O grupo faz uma leitura fiel ao jogo de aparências manobrada por Genet. Aparece bem a intricada troca de papéis e escamoteamento de personalidade que envolve não só as personagens mas os atores travestidos segundo a ótica sexual do autor. Estamos diante de um jogo sufocante de perversões, fechado em si mesmo. Verdade e mentira, aparência e realidade, submissão e revolta, aspiração e ilusão formam um pesadelo esquizofrênico. As forças em comando são maldade e frustração, vingança e degenerescência, servilismo e traição, amor e ódio, impotência e desejo. O efeito é de um universo infernal. As relações de identidade das figuras mudam a cada instante. Uns fingindo ser os outros, querendo e repudiando os outros numa interminável girândola sadomasoquista. As criadas da peça querem ser a patroa. Vestem a roupa da dona da casa. Imitam seus gestos. Representam as atitudes da senhora enquanto ela está ausente. Tudo isso é adoração ambivalente desmascarada quando fica descoberto que levaram, com cartas anônimas, o amante da patroa à cadeia. E estão planejando o assassinato da dona da casa.
Na terrível mascarada que é a peça, a bondade da patroa é inútil, já que ela ocupa uma posição de privilégio. O que realmente existe de básico é o ódio das criadas e o horror do mundo. As empregadas gostariam de assumir o papel que a patroa desempenha na sociedade. Não sendo isso possível, resolvem eliminá-la. Tão intenso é o esquema de destruição que desencadeiam, que chegam, fantasiadas de patroa, a um clímax de autodestruição. O recado maior da peça é que seu autor, na vida real, presidiário e homossexual, estigmatizado e repelido pela sociedade, quer destruí-la. É a revolta e a vingança da marginalização. Daí o quadro do mundo travestido e louco, entregue a sonhos desesperados e que termina em nada. A peça de Genet é um ritual de maldade, desesperança e negação. Com ele, Genet assina uma condenação de morte para uma sociedade cruel e doente.

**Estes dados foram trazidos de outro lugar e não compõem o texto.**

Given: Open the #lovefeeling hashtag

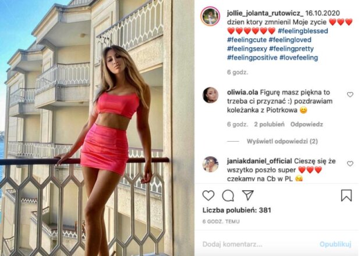Looking at the screenshot, I should (299, 57).
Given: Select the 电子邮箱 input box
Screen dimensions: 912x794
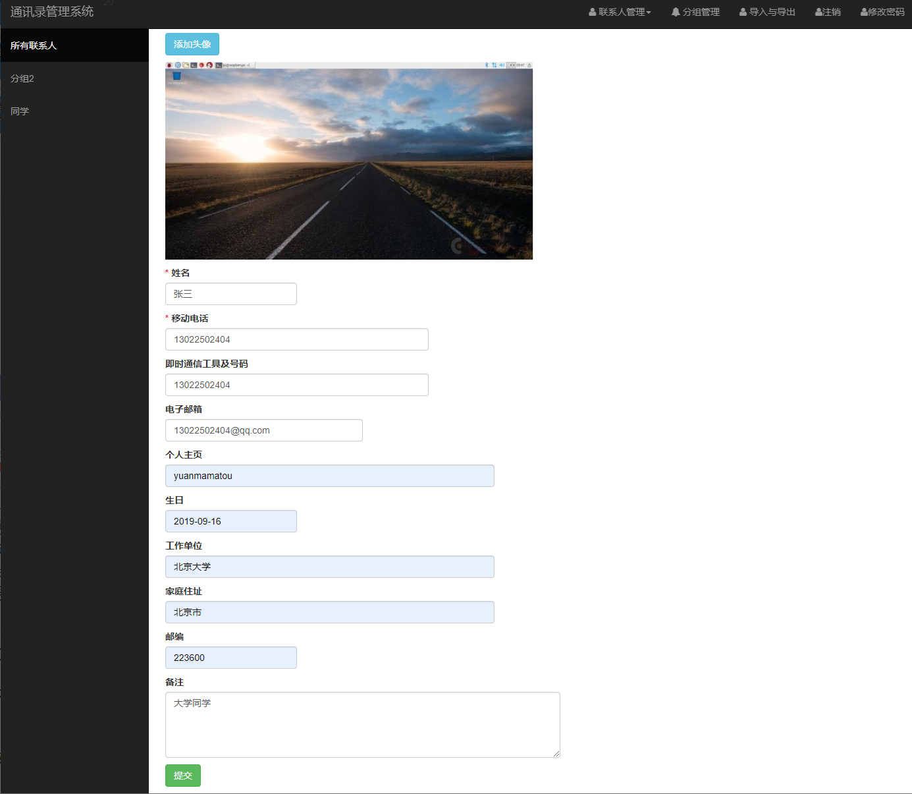Looking at the screenshot, I should coord(263,430).
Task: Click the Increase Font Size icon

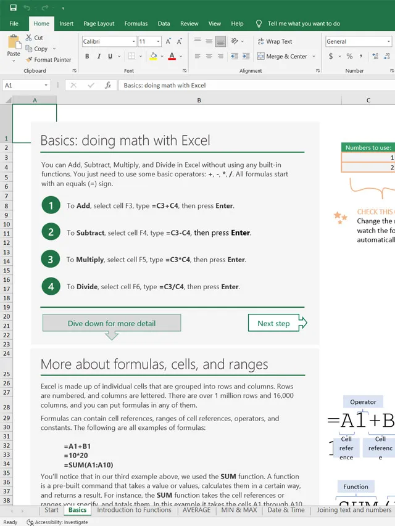Action: (x=170, y=41)
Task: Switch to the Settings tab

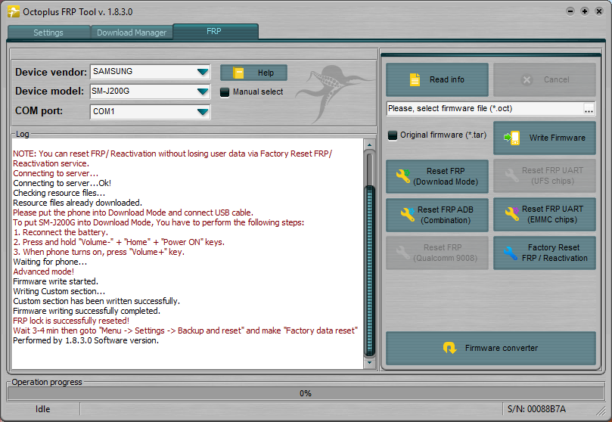Action: [48, 33]
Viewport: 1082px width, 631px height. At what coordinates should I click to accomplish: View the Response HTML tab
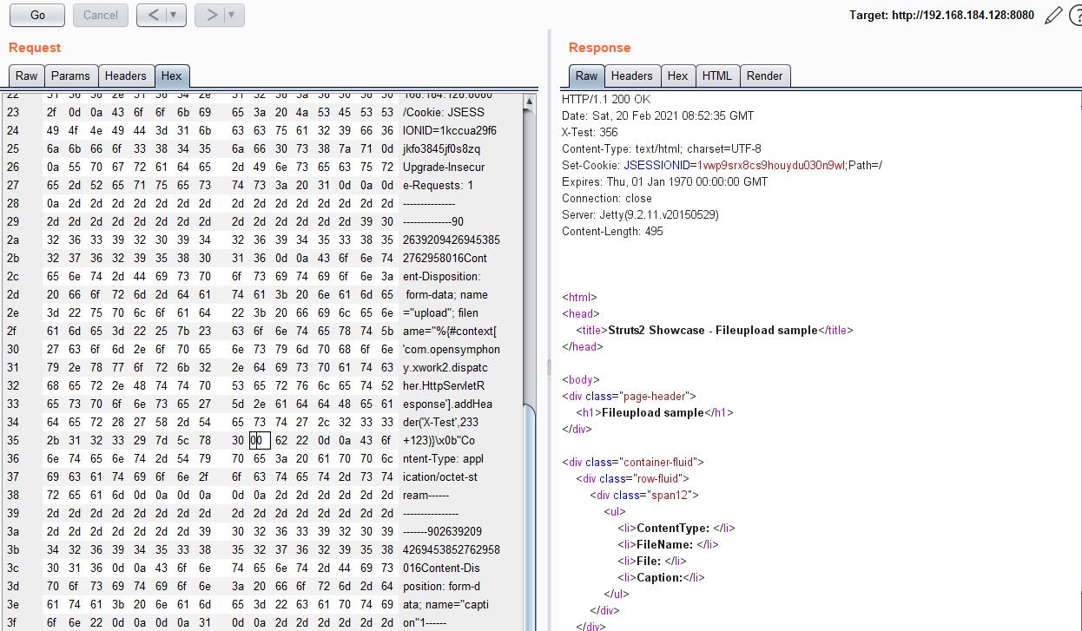pyautogui.click(x=716, y=76)
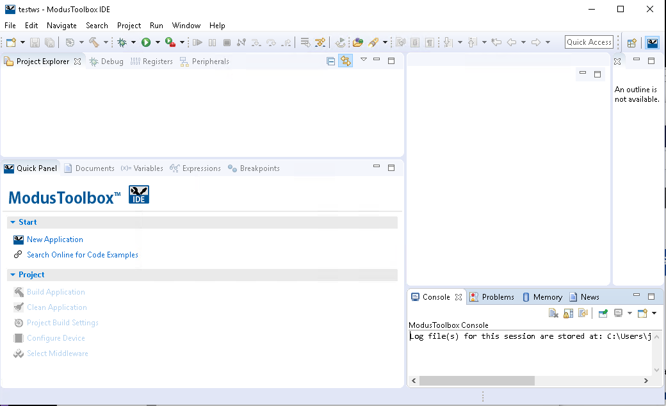Click Clear Console icon
The image size is (666, 406).
(x=553, y=313)
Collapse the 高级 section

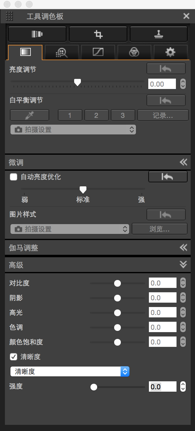[183, 265]
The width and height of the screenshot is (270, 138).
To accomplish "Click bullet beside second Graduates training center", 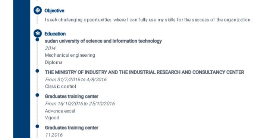I will pyautogui.click(x=37, y=126).
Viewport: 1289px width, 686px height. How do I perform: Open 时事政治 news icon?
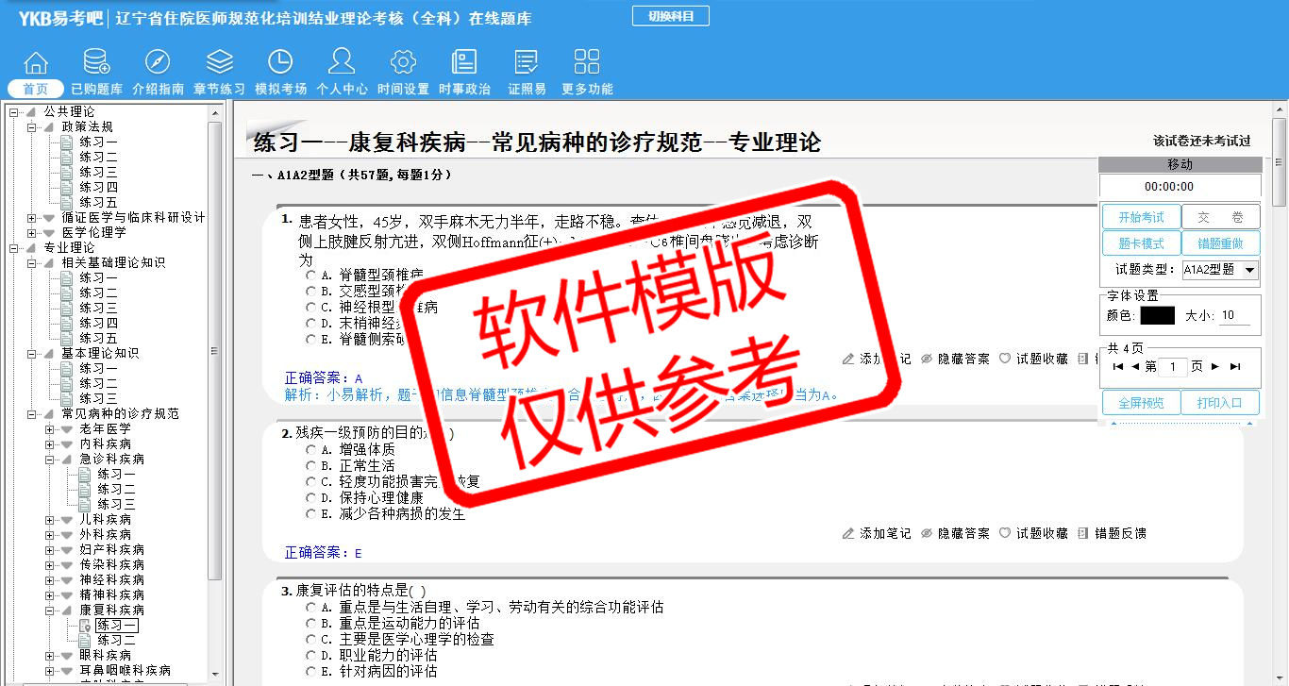coord(464,62)
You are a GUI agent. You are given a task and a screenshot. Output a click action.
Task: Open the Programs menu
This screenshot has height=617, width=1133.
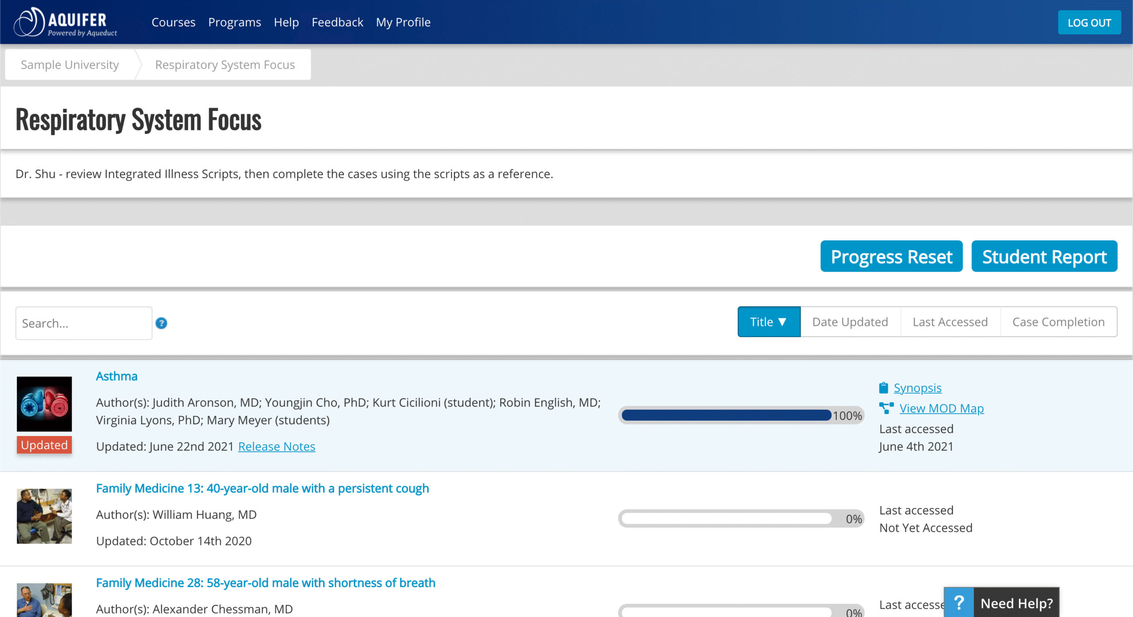235,22
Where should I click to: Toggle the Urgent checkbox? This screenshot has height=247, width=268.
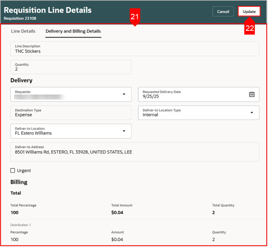point(13,171)
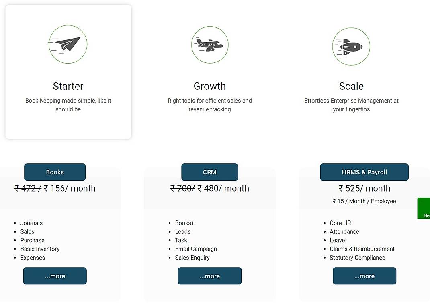Click the Growth plan title
430x307 pixels.
(209, 86)
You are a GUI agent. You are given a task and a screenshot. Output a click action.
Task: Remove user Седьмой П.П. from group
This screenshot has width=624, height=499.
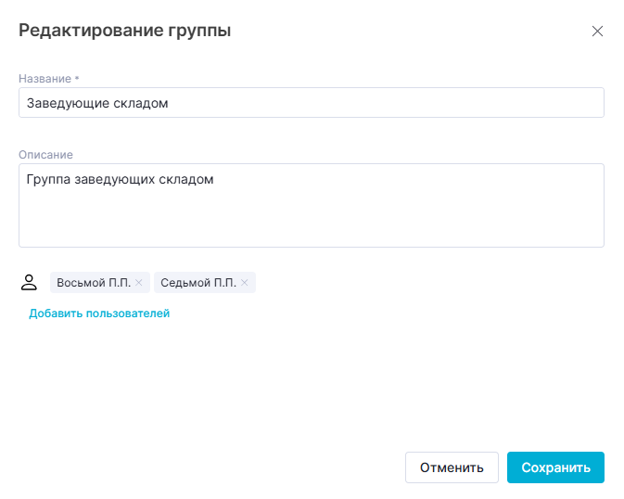pos(245,283)
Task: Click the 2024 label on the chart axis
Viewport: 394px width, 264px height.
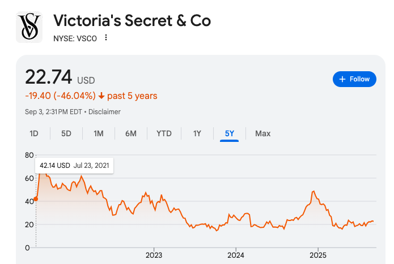Action: point(236,255)
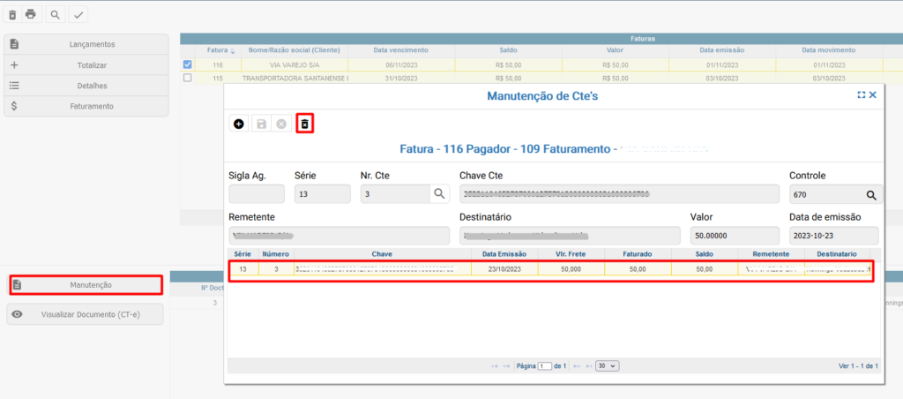Click the delete trash icon in the Manutenção dialog
Image resolution: width=903 pixels, height=399 pixels.
tap(304, 124)
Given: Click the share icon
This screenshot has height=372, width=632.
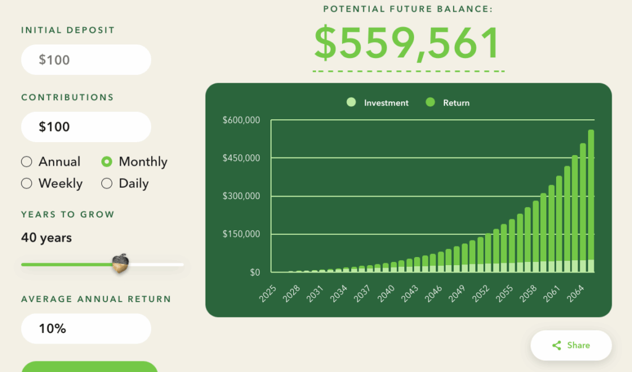Looking at the screenshot, I should point(557,345).
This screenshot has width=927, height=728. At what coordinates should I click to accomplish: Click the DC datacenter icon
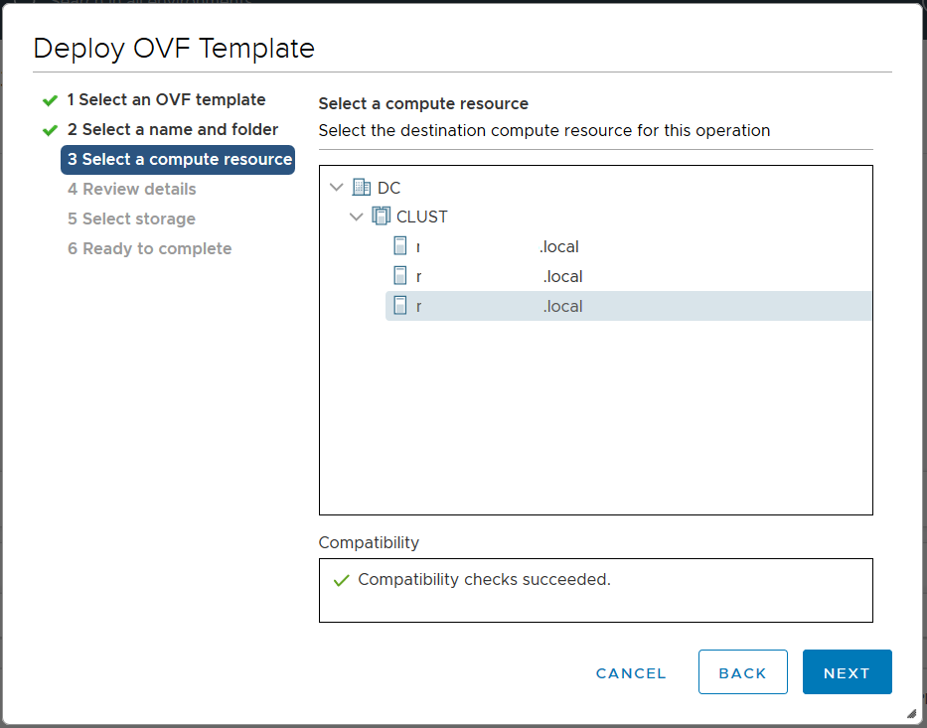pyautogui.click(x=362, y=188)
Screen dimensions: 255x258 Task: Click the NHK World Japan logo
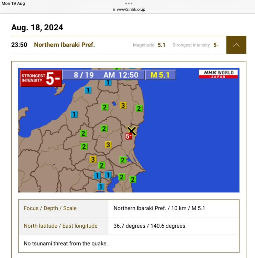[218, 74]
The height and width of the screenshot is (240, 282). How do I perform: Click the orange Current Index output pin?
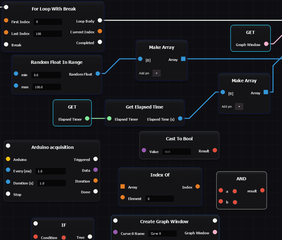pos(100,31)
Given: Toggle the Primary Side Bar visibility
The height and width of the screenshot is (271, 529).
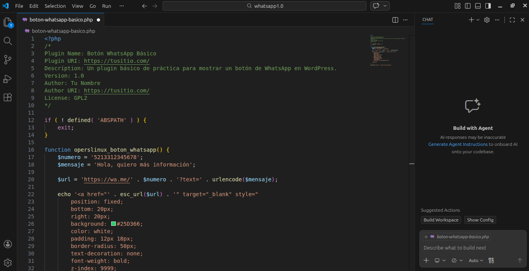Looking at the screenshot, I should [468, 6].
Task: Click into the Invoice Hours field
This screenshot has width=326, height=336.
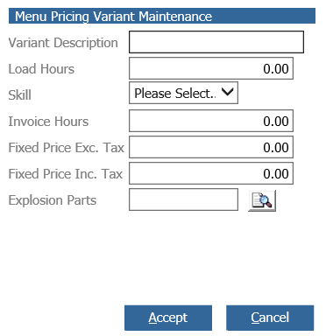Action: (211, 121)
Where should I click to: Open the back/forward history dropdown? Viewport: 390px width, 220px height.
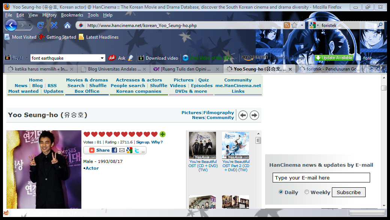[30, 25]
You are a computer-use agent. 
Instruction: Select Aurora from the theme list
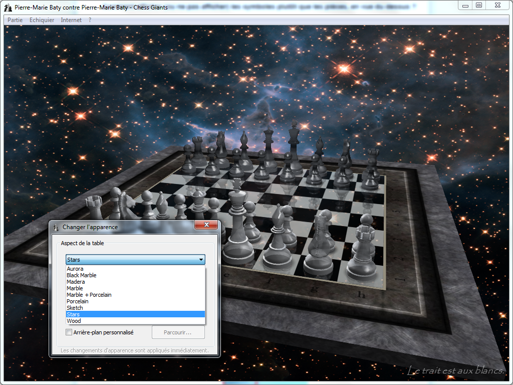75,269
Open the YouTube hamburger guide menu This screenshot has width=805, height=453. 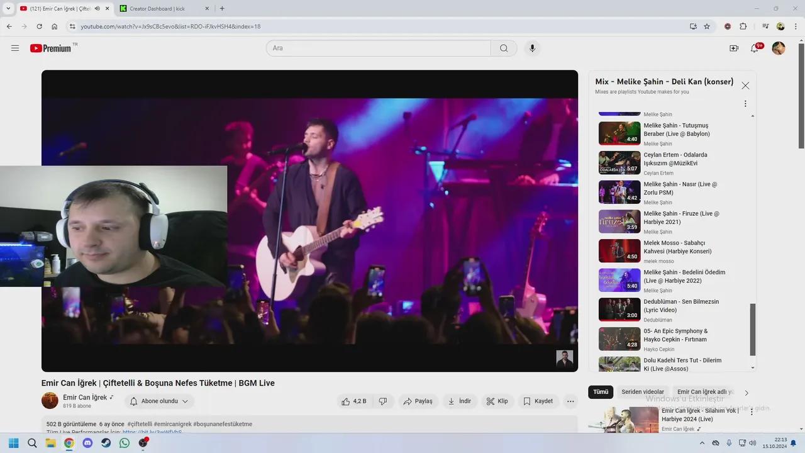click(15, 48)
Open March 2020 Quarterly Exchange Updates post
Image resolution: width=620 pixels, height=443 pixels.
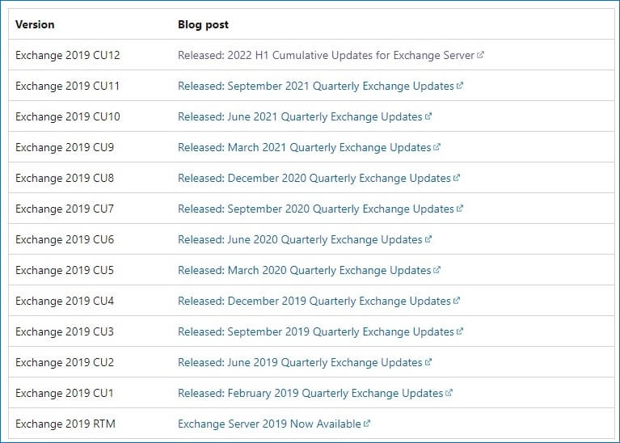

Como observou Sartre em sua análise de “Lês Bonés” o bem á apenas uma ilusão. O mal é o nada que se eleva sobre as ruínas do bem. O espetáculo do Ói Nóis Aqui Traveiz transmite essa sensação de clareza. A visão é de crítica a um universo corrompido e condenado. Os cenários e os figurinos de Isabella Lacerda são expressivos em criar atmosfera e enfatizar o problema sexual latente. Dos intérpretes, Paulo Flores (a patroa) é quem aparece com mais inteligibilidade. As domésticas vividas por João Horácio Borges (Solange) e Renan Costa (Clara) compensam com energia, ritmo e senso de grotesco o que lhes falta em dicção e maturidade interpretativa.
Mais uma vez o Ói Nóis Aqui Traveiz celebra uma missa negra com a devida convicção litúrgica. Consegue materializar em seu espaço cênico anticonvencional um clima de inquietação.